III. IMPUGNACIÓN Inconforme con la sentencia de primer grado, la actora la impugnó, en tal virtud, aseguró que la solicitud elevada en su escrito de tutela es procedente, en la medida que así lo ha adoctrinado la Corte Constitucional en varias sentencias, de las cuales translitera apartes. Así mismo, reiteró los argumentos expuestos en el libelo genitor y aseguró que la homóloga Civil interpretó erradamente sus derechos, pues sus alegatos van dirigidos a que se deje sin efecto la anterior sentencia de tutela, toda vez que fue producto de un «fraude».
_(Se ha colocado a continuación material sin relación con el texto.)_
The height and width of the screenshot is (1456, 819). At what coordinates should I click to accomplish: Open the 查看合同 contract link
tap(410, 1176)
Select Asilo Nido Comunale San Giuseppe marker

Finalmente, indicó que no es dable esperar a que la Corte Constitucional se pronuncie sobre la selección o no de la acción de tutela y que en caso de no elegirla se le exija insistir, pues con ello se desconoce su derecho a la igualdad, aunado a que el mismo Órgano de Cierre de la Jurisdicción Constitucional ha adoctrinado sobre la posibilidad de «decretarse la nulidad de sentencias de tutelas proferidas por Tribunales en segunda instancia».
IV. CONSIDERACIONES El artículo 86 de la Constitución Política establece que toda persona tiene derecho a promover acción de tutela ante los jueces, con miras a obtener la protección inmediata de sus derechos fundamentales cuando por acción u omisión le sean vulnerados o amenazados por cualquier autoridad pública o por particulares, en los casos previstos de forma expresa en la ley, siempre que no se cuente con otro medio de defensa judicial o cuando, de existir, la tutela se utilice como mecanismo transitorio para evitar la materialización de un perjuicio de carácter irremediable.
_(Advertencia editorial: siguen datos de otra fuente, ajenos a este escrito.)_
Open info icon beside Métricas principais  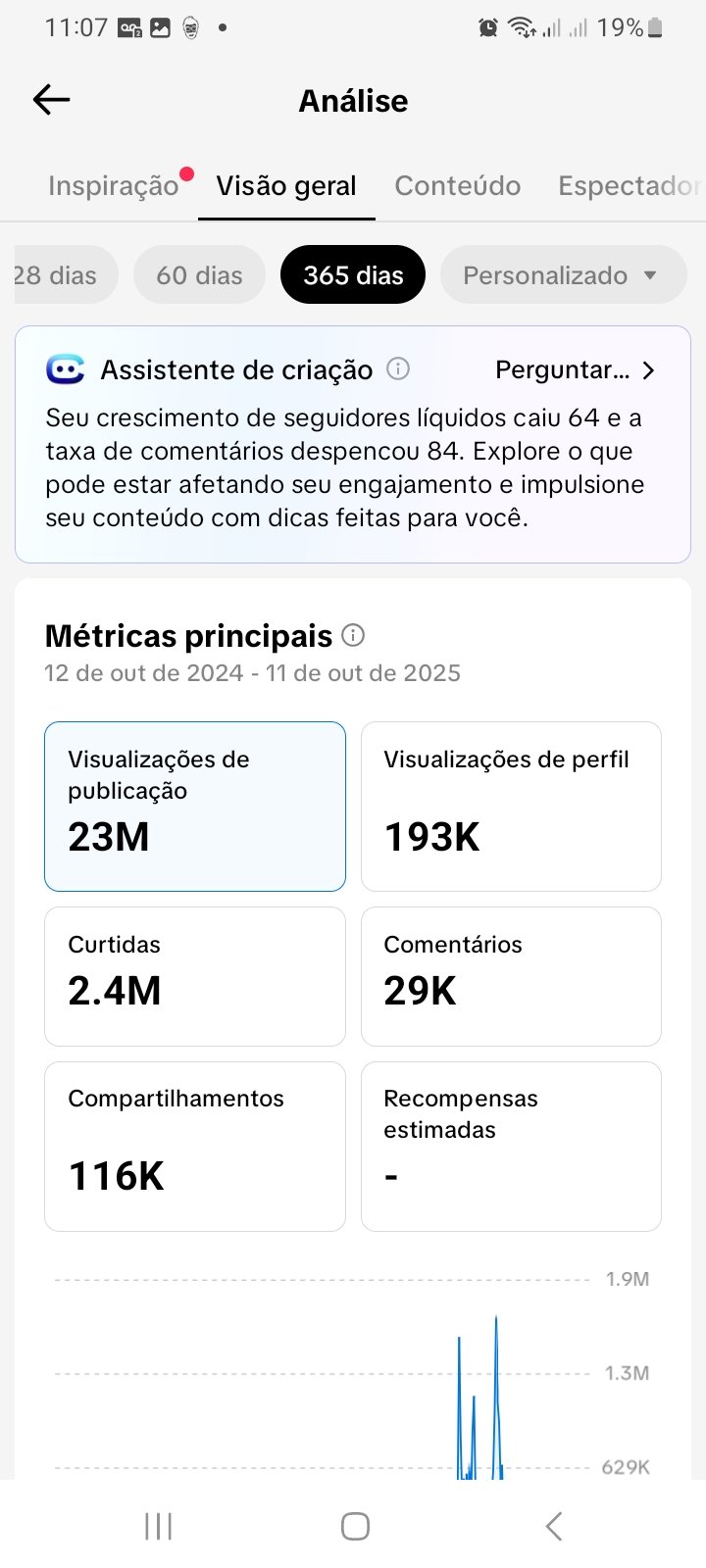click(x=353, y=636)
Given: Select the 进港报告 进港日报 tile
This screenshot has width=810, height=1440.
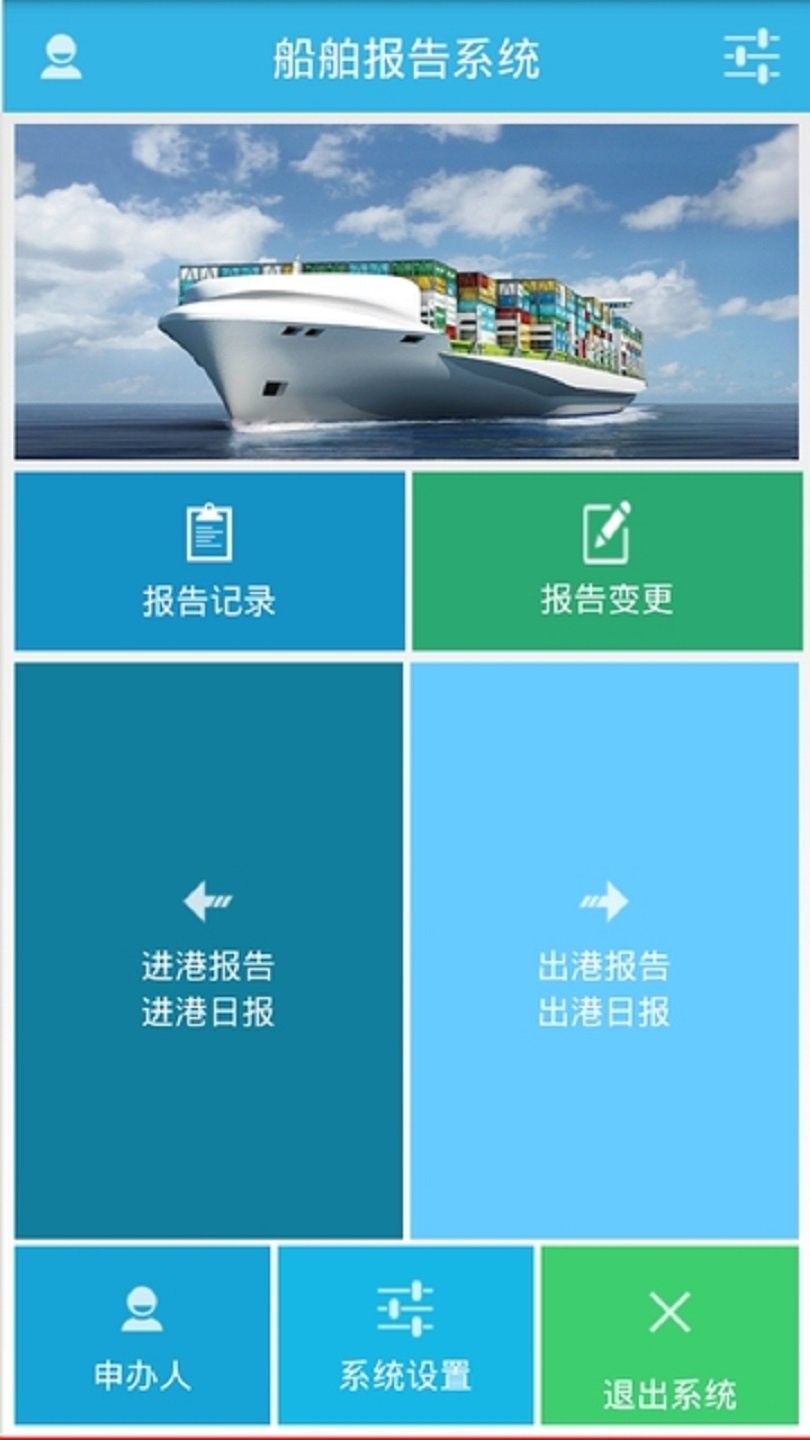Looking at the screenshot, I should point(209,950).
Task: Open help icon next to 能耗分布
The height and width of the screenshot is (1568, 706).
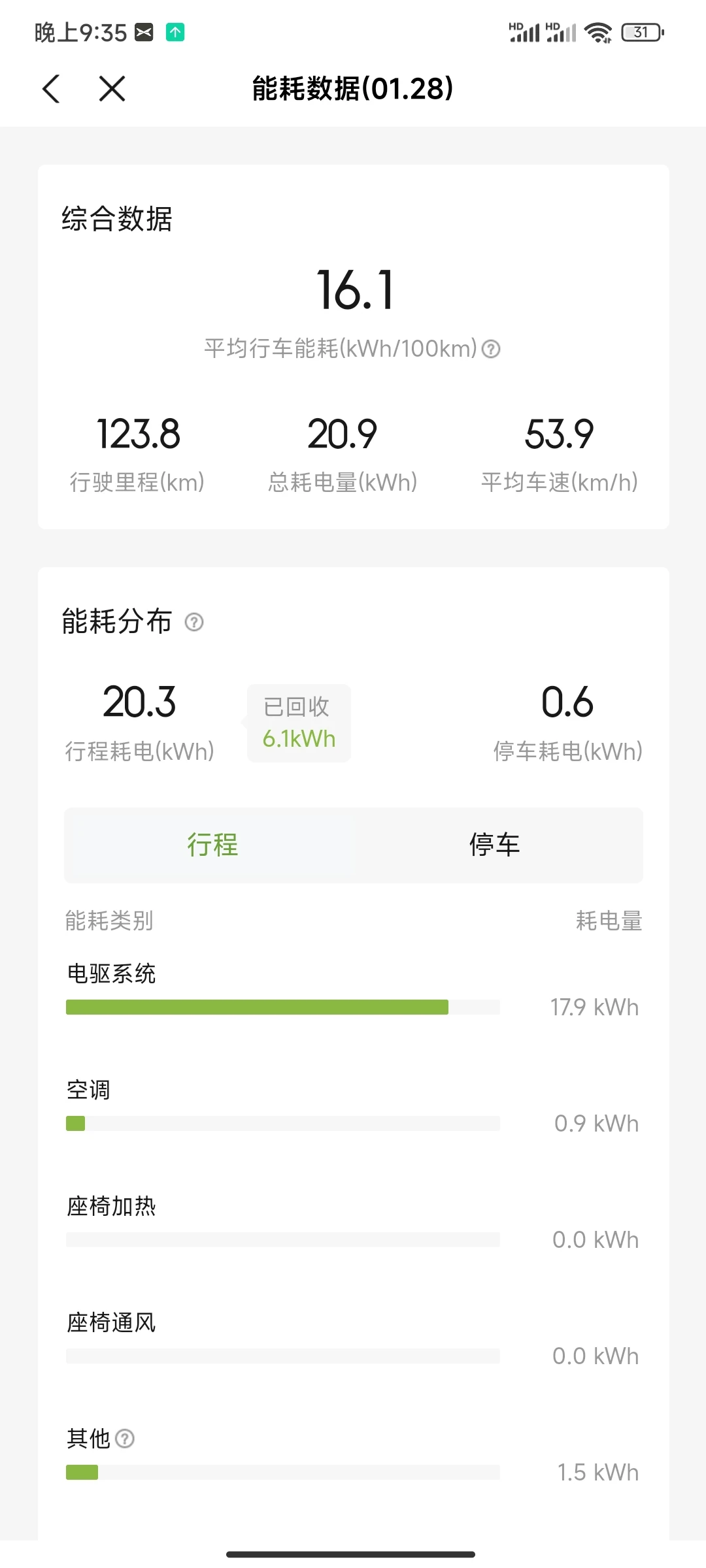Action: [194, 621]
Ha estimado la Corte que lo anterior solo acontece en casos concretos y excepcionales, cuando con las actuaciones u omisiones de los jueces se violenten en forma evidente derechos fundamentales, lo cual, se ha dicho, debe ponderarse con otros principios del Estado Social y Democrático de Derecho, especialmente, los concernientes a la cosa juzgada y la autonomía e independencia judicial.
Al descender al sub judice, encuentra la Sala que el problema jurídico a resolver se contrae a determinar si la Sala Única del Tribunal Superior del Distrito Judicial de Yopal vulneró el derecho fundamental de la accionante al emitir las providencias de 24 de septiembre y 5 de octubre de 2021, a través de las cuales confirmó la de primer grado que negó el amparo solicitado y desestimó los remedios procesales elevados por la actora, respectivamente.
Ahora bien, esta Sala de Casación Laboral debe entrar a dilucidar si de acuerdo con lo preceptuado en el artículo 6 del Decreto 2591 de 1991, como lo establecido por la Corte Constitucional en varias sentencias, entre ellas la CC SU-267 de 2019, la presente acción cumple con las causales genéricas de procedencia de la acción de tutela contra decisiones judiciales, es decir, si acata los siguientes requisitos: (i) legitimación en la causa por activa;
(ii) legitimación en la causa por pasiva; (iii) relevancia constitucional; (iv) subsidiariedad o agotamiento de los medios ordinarios y extraordinarios de defensa judicial; (v) inmediatez; (vi) de tratarse de una irregularidad procesal, que ésta tenga incidencia directa en la decisión; (vii) identificación de los hechos del caso y los derechos fundamentales presuntamente vulnerados; y (viii) que no se trate de una acción de tutela formulada contra sentencias adoptadas en procesos de tutela.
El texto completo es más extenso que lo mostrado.